◆ **Problem statement**: Output as a numbered list the data from the line with "Choose the 3 feminized seeds option" up to and including the line with "pyautogui.click(x=592, y=432)", leaving out blank lines.

◆ **Dataset excerpts**:
****************
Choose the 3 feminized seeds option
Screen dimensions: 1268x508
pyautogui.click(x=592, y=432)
****************
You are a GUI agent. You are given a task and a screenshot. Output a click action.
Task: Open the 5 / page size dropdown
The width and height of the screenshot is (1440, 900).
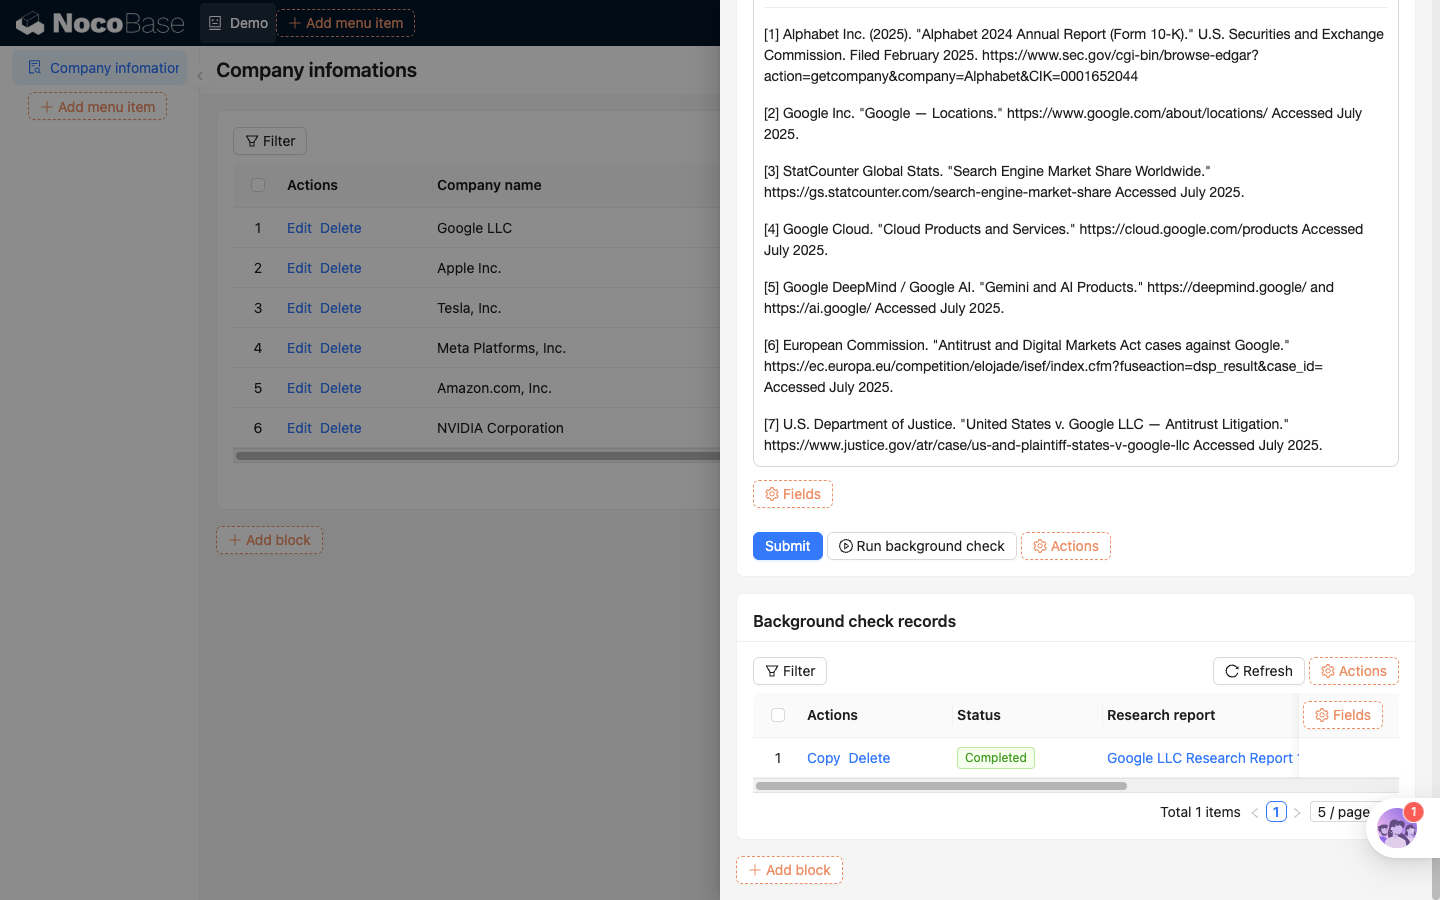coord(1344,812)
****************
◆ **Written reply**:
1. Choose the 3 feminized seeds option
2. Screen dimensions: 1268x508
3. pyautogui.click(x=592, y=432)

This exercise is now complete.